IOC Chairman R.S. Butola said the company was not under any pressure from the government and that it could review petrol prices in early June.
He admitted that the price hike is a huge burden for the consumers.”But if international prices come down, we would pass on the benefit to consumers,” he added.
“We are committed to do that,” Butola said hours after opposition parties called a national one-day strike for next week to protest the hike.
The state-run oil marketing companies Wednesday raised petrol prices by Rs.6.28 a litre, exclusive of sales and value added tax, to bring some respite to their financials.
“We were selling petrol at $109 when our purchase price of crude was about $120-122,” he said. This did not include refining costs, he said. “How long can a producer go on like this?”

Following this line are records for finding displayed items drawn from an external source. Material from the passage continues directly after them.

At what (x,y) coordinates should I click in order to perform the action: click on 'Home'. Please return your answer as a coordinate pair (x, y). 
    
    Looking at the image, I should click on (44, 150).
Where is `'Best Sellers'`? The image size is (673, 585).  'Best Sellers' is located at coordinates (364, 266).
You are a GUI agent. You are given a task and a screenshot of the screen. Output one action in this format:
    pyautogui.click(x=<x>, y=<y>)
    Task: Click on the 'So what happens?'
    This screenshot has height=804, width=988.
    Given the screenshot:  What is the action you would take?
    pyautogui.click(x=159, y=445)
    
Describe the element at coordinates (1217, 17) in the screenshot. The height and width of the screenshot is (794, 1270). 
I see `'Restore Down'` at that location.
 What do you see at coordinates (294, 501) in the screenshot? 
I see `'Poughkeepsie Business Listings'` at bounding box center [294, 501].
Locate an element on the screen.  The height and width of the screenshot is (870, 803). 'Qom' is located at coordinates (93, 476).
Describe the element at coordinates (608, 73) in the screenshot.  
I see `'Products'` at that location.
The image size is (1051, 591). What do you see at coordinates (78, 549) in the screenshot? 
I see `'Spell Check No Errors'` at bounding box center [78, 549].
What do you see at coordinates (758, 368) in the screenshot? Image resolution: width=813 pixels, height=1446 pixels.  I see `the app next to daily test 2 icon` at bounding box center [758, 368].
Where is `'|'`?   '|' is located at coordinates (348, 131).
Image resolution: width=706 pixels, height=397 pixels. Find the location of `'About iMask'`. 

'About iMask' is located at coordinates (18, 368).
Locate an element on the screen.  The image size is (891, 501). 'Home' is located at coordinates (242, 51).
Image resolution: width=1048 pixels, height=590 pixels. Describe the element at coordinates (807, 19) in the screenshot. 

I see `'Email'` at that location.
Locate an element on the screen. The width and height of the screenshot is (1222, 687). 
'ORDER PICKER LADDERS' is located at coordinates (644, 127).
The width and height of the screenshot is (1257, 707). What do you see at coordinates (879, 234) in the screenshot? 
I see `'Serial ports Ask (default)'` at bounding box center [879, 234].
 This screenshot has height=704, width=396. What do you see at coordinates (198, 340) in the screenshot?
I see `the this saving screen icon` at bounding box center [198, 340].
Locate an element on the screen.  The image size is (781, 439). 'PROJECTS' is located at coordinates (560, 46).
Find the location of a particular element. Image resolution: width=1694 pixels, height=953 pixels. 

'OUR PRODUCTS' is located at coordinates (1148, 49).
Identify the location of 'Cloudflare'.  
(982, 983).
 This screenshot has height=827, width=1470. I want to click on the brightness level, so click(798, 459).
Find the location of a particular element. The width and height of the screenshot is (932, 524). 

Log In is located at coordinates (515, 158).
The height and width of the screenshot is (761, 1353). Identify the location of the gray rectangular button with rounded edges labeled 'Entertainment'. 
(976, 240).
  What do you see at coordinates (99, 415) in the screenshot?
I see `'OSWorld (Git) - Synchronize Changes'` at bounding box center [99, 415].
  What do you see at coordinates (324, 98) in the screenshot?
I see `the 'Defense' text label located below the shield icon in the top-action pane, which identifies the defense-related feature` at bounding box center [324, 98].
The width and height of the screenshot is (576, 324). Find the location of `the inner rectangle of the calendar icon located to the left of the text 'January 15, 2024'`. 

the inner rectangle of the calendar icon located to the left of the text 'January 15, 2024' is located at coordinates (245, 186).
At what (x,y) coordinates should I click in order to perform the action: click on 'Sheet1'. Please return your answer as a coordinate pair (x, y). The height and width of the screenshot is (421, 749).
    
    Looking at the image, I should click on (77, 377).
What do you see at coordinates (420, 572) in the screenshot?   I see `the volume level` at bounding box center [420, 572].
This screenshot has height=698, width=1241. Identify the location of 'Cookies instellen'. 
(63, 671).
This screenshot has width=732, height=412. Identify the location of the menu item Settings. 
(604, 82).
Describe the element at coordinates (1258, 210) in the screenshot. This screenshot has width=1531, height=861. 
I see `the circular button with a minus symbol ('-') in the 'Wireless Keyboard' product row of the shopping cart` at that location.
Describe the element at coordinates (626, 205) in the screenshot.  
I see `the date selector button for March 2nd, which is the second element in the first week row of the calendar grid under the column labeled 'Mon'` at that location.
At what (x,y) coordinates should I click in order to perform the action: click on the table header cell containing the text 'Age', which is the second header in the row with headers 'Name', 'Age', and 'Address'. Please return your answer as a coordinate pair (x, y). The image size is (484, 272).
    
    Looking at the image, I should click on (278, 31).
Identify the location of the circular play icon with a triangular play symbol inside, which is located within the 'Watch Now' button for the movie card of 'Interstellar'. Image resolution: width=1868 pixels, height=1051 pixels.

“We don’t get compensation. This is a free product for which OMCs decide prices and don’t get support from government or upstream companies,” he said at a news conference.
India is currently facing a double whammy of higher crude oil prices and a depreciating rupee, and in such a situation, it is said that without a hike in the prices of petroleum products, the overall under-recoveries may rise further. The under-recoveries in the last fiscal was estimated at Rs.4,890 crore.
Butola said IOC had incurred losses of Rs.1,056 crore and the industry Rs.2,400 crore so far in the current fiscal.
Also, since June 2011, the prices of diesel, LPG and kerosene have not been changed.
An Empowered Group of Ministers (EGoM) meeting Friday may decide whether the government should raise prices of the politically sensitive regulated fuels.
Hindustan Petroleum Corp. Chairman S. Roy Choudhury said the company would watch global crude prices and review the situation on the rupee.